Eine umständliche Mördersuche

Die hochkarätig besetzte Verfilmung von Jo Nesbøs Bestsellerroman «The Snowman» wirkt unfertig. Der Film ist zwar ­atmosphärisch dicht, aber die Handlung bleibt wirr, und die Auflösung überzeugt nicht.

Auf der Suche nach dem Schneemann-Killer: Michael Fassbender im Film «The Snowman».

Auf der Suche nach dem Schneemann-Killer: Michael Fassbender im Film «The Snowman».

(Bild: Jack English / zvg)

Die ersten Minuten von «The Snowman» («Schneemann») sind grandioses Kino: Eine dramatische Szene auf einem gefrorenen See als Prolog, dahinter verschneite norwegische Landschaften, ein melodiöser Soundtrack von Marco Beltrami und eine wunderbar ausgeleuchtete Titelsequenz, die das Publikum ins winterliche Oslo führt.

Auf der Leinwand erscheinen Namen, welche die Erwartungen des Publikums im Sekundentakt erhöhen: Michael Fassbender, Rebecca Ferguson, Charlotte Gainsbourg, Chloë Sévigny, J. K. Simmons, Val Kilmer. Und natürlich der Regisseur: Der Schwede Tomas Alfredson ­gehört spätestens seit «Tinker Taylor Soldier Spy» zu den ganz Grossen seiner Zunft.
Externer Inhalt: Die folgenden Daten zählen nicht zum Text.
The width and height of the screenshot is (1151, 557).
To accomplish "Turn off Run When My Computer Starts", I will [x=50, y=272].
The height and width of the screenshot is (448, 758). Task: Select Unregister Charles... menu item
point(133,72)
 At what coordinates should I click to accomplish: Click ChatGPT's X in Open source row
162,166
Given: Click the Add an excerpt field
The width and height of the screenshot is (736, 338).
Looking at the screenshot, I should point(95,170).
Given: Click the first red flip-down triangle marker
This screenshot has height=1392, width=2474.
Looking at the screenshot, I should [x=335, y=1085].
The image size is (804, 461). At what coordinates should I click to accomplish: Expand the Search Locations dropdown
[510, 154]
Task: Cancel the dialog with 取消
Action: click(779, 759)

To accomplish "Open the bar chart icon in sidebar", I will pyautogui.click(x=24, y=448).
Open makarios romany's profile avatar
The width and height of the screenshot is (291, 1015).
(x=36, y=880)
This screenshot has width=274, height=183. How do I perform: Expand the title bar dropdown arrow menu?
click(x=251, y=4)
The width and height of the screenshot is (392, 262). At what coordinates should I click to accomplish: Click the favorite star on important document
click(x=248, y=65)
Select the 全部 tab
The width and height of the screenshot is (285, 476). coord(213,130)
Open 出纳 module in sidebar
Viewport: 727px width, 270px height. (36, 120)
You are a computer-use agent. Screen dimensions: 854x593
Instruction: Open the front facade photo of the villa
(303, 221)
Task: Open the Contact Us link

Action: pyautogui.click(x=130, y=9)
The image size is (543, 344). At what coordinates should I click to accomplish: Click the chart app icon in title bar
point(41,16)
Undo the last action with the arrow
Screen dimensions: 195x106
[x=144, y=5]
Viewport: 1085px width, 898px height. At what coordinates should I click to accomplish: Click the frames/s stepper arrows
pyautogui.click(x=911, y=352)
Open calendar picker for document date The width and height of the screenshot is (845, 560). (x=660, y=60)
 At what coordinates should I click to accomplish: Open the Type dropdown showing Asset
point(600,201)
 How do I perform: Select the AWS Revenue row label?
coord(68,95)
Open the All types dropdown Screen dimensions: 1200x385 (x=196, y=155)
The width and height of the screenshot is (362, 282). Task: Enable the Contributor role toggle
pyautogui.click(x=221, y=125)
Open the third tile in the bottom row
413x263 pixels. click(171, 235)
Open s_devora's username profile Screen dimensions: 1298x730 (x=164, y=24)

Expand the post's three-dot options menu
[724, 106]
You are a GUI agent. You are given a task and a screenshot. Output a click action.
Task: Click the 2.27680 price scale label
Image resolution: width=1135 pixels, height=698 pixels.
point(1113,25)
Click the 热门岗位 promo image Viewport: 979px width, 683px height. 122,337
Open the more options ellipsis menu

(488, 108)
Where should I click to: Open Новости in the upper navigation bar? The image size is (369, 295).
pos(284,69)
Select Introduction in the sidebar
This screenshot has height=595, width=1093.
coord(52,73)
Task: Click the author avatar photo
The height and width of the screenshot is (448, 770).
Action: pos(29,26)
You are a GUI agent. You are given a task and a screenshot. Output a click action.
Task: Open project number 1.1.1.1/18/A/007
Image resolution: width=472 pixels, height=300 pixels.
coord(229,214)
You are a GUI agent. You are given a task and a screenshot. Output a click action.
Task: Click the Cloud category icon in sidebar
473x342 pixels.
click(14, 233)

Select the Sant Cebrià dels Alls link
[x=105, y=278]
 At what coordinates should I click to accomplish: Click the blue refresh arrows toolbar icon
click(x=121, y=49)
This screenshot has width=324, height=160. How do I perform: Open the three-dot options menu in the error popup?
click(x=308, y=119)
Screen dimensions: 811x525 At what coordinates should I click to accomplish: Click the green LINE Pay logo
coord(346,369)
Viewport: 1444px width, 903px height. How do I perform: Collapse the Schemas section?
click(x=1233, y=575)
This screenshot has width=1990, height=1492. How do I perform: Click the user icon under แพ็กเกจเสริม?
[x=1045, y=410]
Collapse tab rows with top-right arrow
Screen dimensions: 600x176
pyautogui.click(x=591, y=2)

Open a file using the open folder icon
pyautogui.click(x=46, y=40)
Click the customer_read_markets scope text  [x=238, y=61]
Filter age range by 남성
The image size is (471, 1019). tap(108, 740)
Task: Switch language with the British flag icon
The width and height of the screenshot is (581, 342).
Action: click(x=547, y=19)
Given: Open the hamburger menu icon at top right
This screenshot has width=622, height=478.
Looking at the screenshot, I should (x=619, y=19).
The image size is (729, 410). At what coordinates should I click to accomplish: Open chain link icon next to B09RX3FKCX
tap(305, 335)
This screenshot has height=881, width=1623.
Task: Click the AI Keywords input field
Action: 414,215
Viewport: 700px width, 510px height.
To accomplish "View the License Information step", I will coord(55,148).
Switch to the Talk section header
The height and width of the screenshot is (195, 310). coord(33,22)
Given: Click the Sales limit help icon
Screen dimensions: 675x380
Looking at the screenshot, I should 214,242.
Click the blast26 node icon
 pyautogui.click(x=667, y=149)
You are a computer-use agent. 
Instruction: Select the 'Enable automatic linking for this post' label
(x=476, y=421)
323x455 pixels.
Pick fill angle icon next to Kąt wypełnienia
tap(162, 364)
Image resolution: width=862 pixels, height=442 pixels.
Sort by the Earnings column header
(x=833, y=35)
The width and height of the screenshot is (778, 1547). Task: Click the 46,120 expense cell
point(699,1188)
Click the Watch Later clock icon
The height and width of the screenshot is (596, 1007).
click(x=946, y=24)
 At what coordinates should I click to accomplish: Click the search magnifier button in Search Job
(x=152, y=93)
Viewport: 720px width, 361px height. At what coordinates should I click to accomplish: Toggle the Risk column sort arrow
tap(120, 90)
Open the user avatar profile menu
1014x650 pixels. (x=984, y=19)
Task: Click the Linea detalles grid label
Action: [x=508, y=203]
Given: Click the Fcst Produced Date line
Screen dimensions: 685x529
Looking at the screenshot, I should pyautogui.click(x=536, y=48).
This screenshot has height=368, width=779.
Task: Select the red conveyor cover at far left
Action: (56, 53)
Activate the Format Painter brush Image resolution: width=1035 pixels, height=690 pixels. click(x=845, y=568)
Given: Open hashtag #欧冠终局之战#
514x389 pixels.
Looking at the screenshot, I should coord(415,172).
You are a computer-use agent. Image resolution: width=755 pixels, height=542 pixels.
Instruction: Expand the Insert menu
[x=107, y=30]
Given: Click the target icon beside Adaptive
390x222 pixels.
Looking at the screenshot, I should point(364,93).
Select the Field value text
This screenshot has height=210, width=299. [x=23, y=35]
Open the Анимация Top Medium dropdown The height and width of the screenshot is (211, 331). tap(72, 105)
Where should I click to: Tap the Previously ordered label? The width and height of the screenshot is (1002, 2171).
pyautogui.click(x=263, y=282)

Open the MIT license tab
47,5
Zwei Stunden später sind wir wieder auf einem gefrorenen See. Es ist Zeit für den Showdown ­zwischen dem Detektiv und dem frisch entlarvten Schneemann-Killer. Nach wie vor ist der Film atmosphärisch dicht und visuell ansprechend – aber die Euphorie ist verflogen. Die Mördersuche war umständlich, frustrierend und langfädig. Die Auflösung des Falls ist abstrus, das Serienmordmotiv schon fast unfreiwillig ­komisch.

(Zu) viele falsche Fährten

Zwei Stunden lang wurden falsche Fährten gelegt. Zwei Stunden lang kämpfte der kettenrauchende Ermittler Harry Hole (Michael Fassbender) mit seinen inneren Dämonen. Zwei Stunden lang wurden prominent besetzte Nebenfiguren eingeführt und in einigen Fällen ohne Erklärung wieder fallen gelassen. Zwei Stunden lang simulierte «The Snowman» diverse Formen von Tiefgründigkeit – ohne Erfolg.

Ein ehrgeiziges Vorhaben

Aus Jo Nesbøs Bestsellervorlage hätte sich problemlos ein konventioneller Skandinavien-Krimi machen lassen – wenn auch mit stärkeren Bezügen zum Horrorgenre, als dies beispielsweise bei den zahlreichen «Wallander»-Verfilmungen der Fall war. Stattdessen folgen wir angestrengt einem ehrgeizigen Vor­haben, das mit seiner angestrebten Vielschichtigkeit nur Verwirrung erzeugt.

Drei Autoren, ein Murks

Insgesamt drei Drehbuchautoren haben versucht, Nesbøs ­500-Seiten-Roman zu straffen – aber das Resultat wirkt, als hätte das Trio ohne gegenseitige Absprache gearbeitet. Zudem lässt die Spieldauer von 119 Minuten vermuten, dass ein ursprünglich weit längerer Film auf das ­2-Stunden-Format heruntergeschnitten wurde.

«The Snowman» ist eindeutig nicht der Film, den sich die Leserschaft von Jo Nesbø  gewünscht hat.

Was im Verlauf der Produktion schiefgelaufen ist, muss an dieser Stelle nicht eruiert werden – aber die Festellung bleibt: Das Endergebnis entspricht nicht den Erwartungen des Zielpublikums, und wohl auch nicht wirklich denjenigen der Macher. «The Snowman» ist eindeutig nicht der Film, den sich die Leserschaft von Jo Nesbø gewünscht hat.

Die Rückkehr von Michael Fassbender als Kommissar Harry Hole wird am Ende von «The Snowman» zwar bereits angekündigt. Sollte es aber tatsächlich dazu kommen, dann wäre nächstes Mal ein Film wünschenswert, der auf der inhaltlichen Ebene so viel Sorgfalt erfährt, wie es hier das Produktionsdesign erfahren hat.

Die Stärken von Nesbø

Vielleicht reicht es hierfür schon, wenn sich die Drehbuchautoren auf Jo Nesbøs Stärken zu besinnen versuchen: Der Mann schreibt nicht verästelt und überambitioniert, sondern er hält sein Publikum mit grusligen Schilderungen und überraschenden Wendungen bei der Stange. Und er lässt keine Handlungsstränge ins Leere laufen.

«The Snowman» («Schneemann»): Der Film läuft ab 19. Oktober im ­Kino.